Could you write out the material again, starting with the line containing "Image resolution: width=1920" and going on through the line containing "tap(1001, 296)", with "pixels" renamed to "px", everything else unchanged, and the pictures left out?

Input records |
◆ ◆ ◆ ◆ ◆ ◆ ◆

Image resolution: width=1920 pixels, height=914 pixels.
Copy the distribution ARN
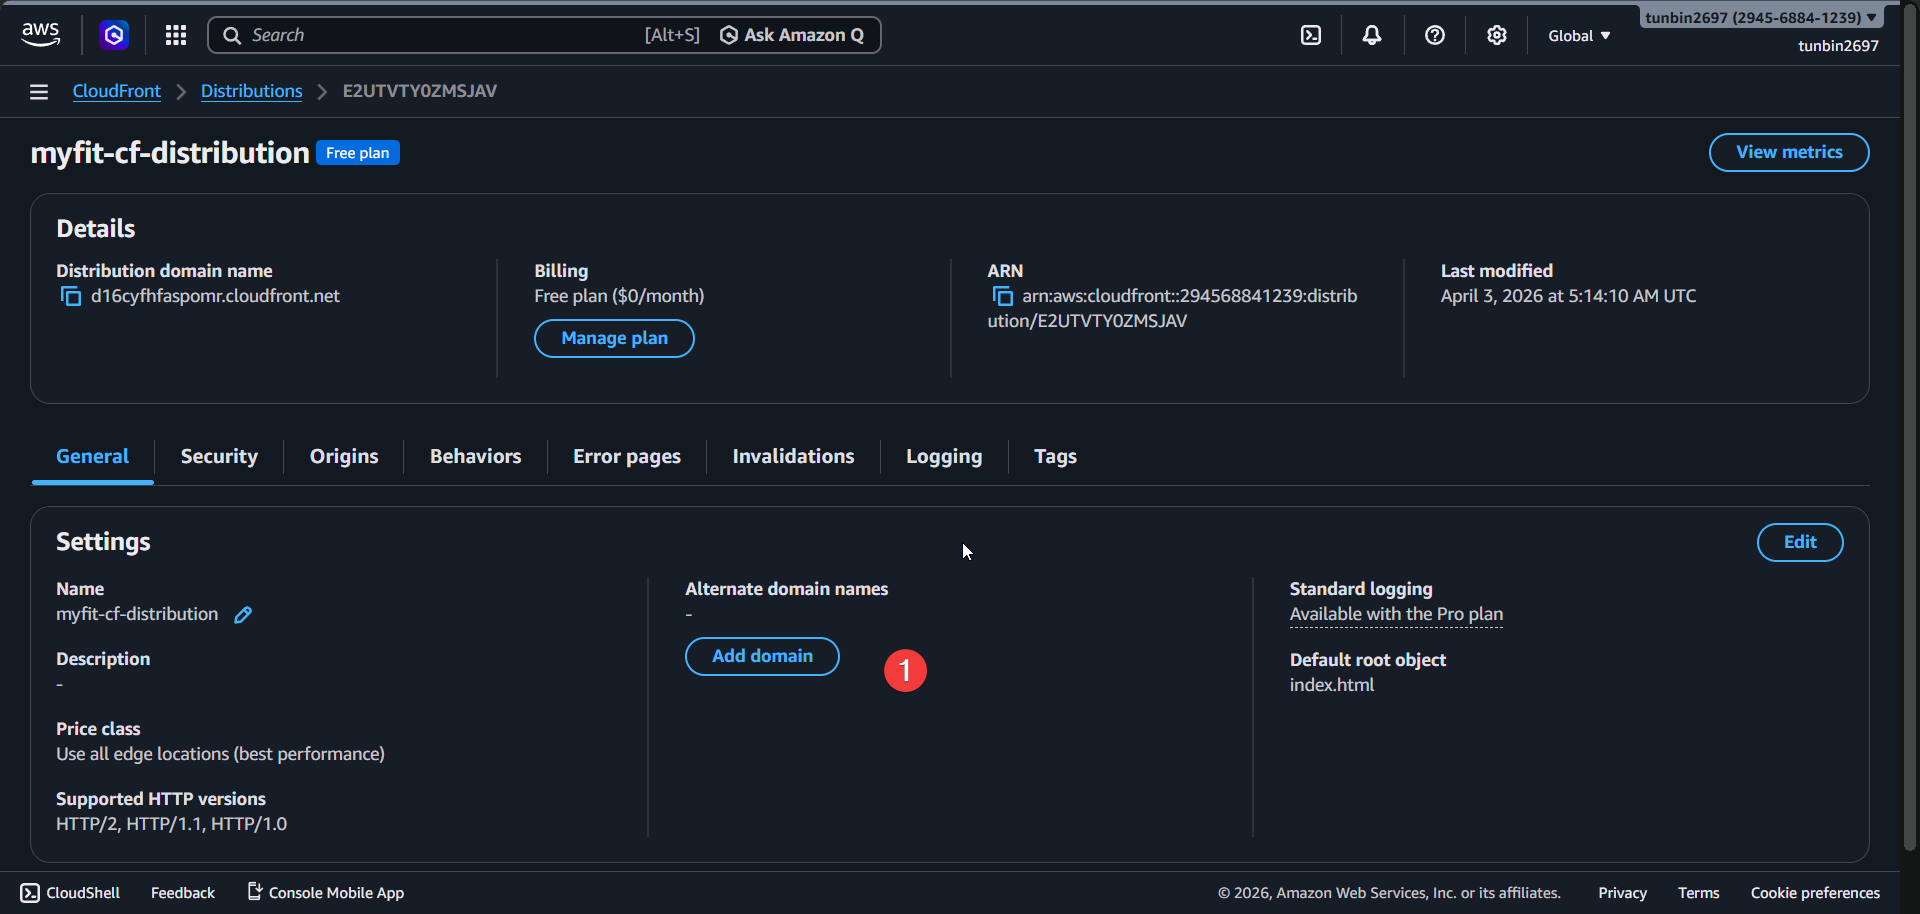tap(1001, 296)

◆ ◆ ◆ ◆ ◆ ◆ ◆

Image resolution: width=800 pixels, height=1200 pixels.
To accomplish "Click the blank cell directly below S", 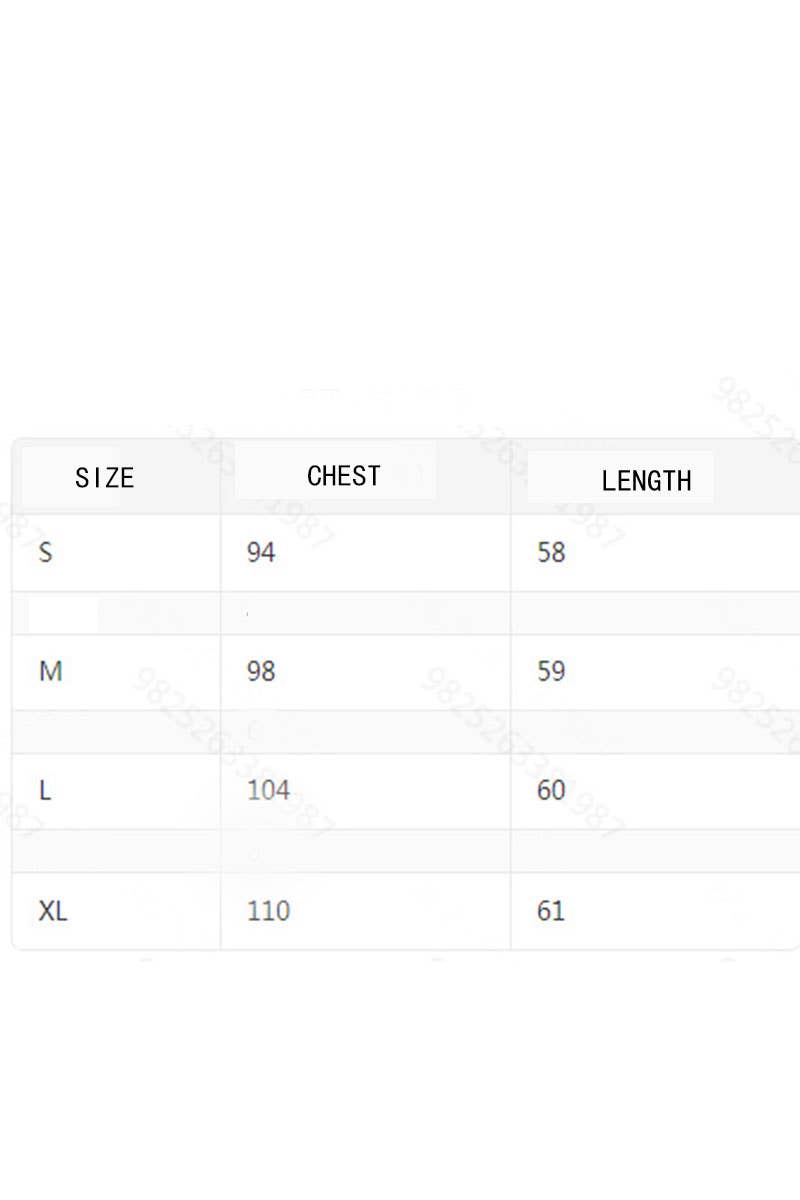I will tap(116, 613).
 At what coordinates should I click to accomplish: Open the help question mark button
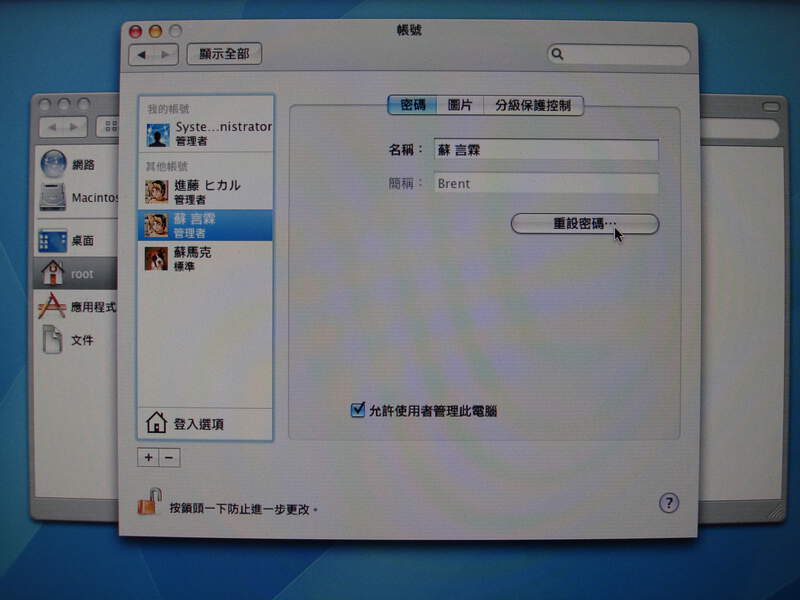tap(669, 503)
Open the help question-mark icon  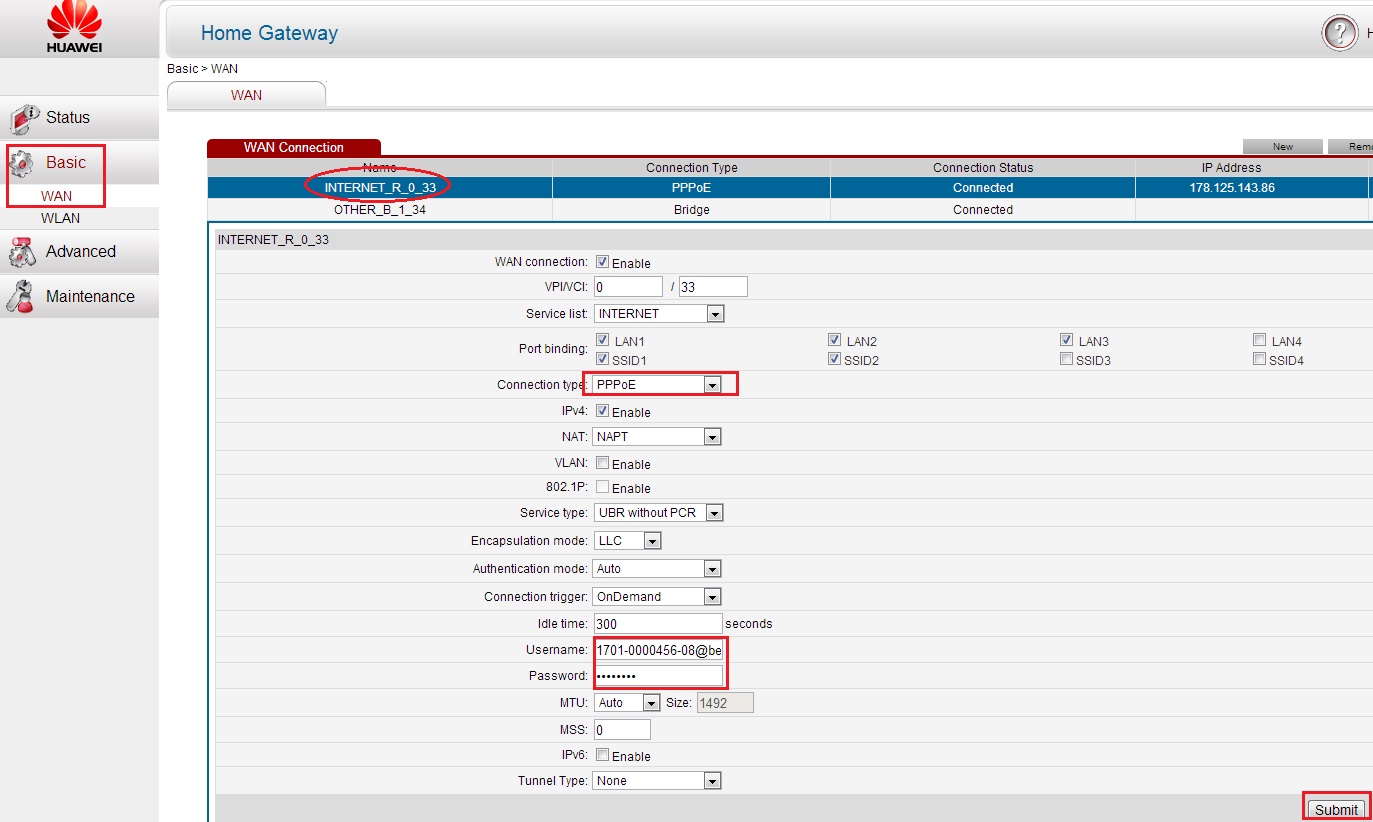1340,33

◆ ◆ ◆ ◆ ◆ ◆ ◆

Answer to the problem |
Image resolution: width=1920 px, height=914 px.
Copy the distribution ARN
tap(1001, 296)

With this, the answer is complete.